Many people believed that the Iraqi dictator Saddam Hussein was using the PS2s for military hardware. This report was circulated by WorldNetDaily but has proven to be a total hoax, or what President Trump calls fake news. We all like to think of our video game consoles as the most sophisticated technology on the planet, what with multimedia functionality, live gaming, world-class audio-visuals etc. – but they are not military grade weapons, are they?
Myth #3 – Video Games Are Restricted to the Boys
Whoever conjured up this myth clearly needs their head read. While many lads enjoy video games, they are just as popular among the fairer sex. Most games that were released in the early days were gender-neutral. Top titles like Q-Bert dominated the scene. Both boys and girls enjoyed them, and many of the modern-day titles are similar. A fascinating statistic was recently revealed (January 2008 through August 2008) that females between the age of 18-45 were among the most active spenders in the industry at 37%, while the males came in at 38%.
Myth #4 – The World’s First Video Game Was Pong
Many folks believe that Nolan Bushnell and Ted Dabney’s Atari game – Pong – was the very first video game to be released. In fact, another video game was released before that known as Computer Space. This game was released on November 29, 1972 in Sunnyvale, California at Andy Capp’s Tavern.
Myth #5 – Video Games Foster Violence in Kids and Adults
Behavioural psychologists, teachers, and parents have differing opinions when it comes to video games and their effects on behavior. Some people believe that the violence evident in games like Gears of War, Doom, World of Warcraft, and others fosters intolerance and violence in people. Various studies have been conducted over the years, notably a study on Asheron’s Call 2 game which did not find any correlation between hours spent playing, and aggressive behavior. Video games sales rose from one period to the next, but violent crime among youths decreased in the same period (1999 – 2007).
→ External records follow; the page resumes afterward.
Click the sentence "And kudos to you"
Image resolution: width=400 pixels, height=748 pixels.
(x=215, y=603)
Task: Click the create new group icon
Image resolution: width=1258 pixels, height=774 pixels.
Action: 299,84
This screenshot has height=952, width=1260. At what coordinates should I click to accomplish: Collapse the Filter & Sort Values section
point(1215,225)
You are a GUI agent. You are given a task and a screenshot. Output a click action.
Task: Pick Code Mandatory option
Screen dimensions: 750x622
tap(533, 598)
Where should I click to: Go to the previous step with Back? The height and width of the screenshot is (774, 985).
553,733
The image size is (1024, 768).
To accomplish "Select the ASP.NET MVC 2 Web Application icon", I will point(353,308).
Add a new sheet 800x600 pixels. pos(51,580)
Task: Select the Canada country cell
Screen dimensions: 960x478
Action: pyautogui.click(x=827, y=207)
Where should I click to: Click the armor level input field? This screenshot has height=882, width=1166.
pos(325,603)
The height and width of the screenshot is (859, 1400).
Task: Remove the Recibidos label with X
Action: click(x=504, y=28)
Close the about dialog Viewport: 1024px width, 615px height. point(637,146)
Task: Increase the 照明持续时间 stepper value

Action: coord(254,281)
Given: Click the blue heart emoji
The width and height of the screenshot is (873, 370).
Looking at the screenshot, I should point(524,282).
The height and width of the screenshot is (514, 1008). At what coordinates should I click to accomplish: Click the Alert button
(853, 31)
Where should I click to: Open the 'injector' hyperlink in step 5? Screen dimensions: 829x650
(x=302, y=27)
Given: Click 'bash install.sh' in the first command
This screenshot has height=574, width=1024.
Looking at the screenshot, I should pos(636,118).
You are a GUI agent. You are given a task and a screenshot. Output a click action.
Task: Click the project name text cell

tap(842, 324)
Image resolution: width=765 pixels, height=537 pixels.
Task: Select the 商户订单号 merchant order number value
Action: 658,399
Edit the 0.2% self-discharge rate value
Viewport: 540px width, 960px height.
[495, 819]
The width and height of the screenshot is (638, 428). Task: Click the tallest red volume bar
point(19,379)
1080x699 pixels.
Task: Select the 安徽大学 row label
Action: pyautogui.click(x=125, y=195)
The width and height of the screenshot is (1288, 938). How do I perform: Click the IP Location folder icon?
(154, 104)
This is one of the most common myths that exists about video games, but it truly may have more to do with the lifestyle choices and psychology of societal misfits, rather than the game itself. According to Licensed Mental Health Counselor (LMHC) Dr. Phyllis Hart, ‘There are several other factors to consider of how someone might be influenced. These include the age of the participants, the nature of the video game, their maturity level et al. Video games alone are not precursors for violent behavior.’
BONUS MYTH – Only Young Folks Play Video Games
Given that you’re probably reading this and you’re not a kid – we all know that this is total baloney. Young folks love video games, but they are certainly not the only players in the market. 53% of all videogame players in 2011 fell snugly into the 18 – 49 age range. So, we’ve debunked this myth straight off the bat. The average video game player’s age is 37, and the advent of social media has significantly increased the number of older players. The ESA (Entertainment Software Association) has concluded that just 18% of all players are younger than 18.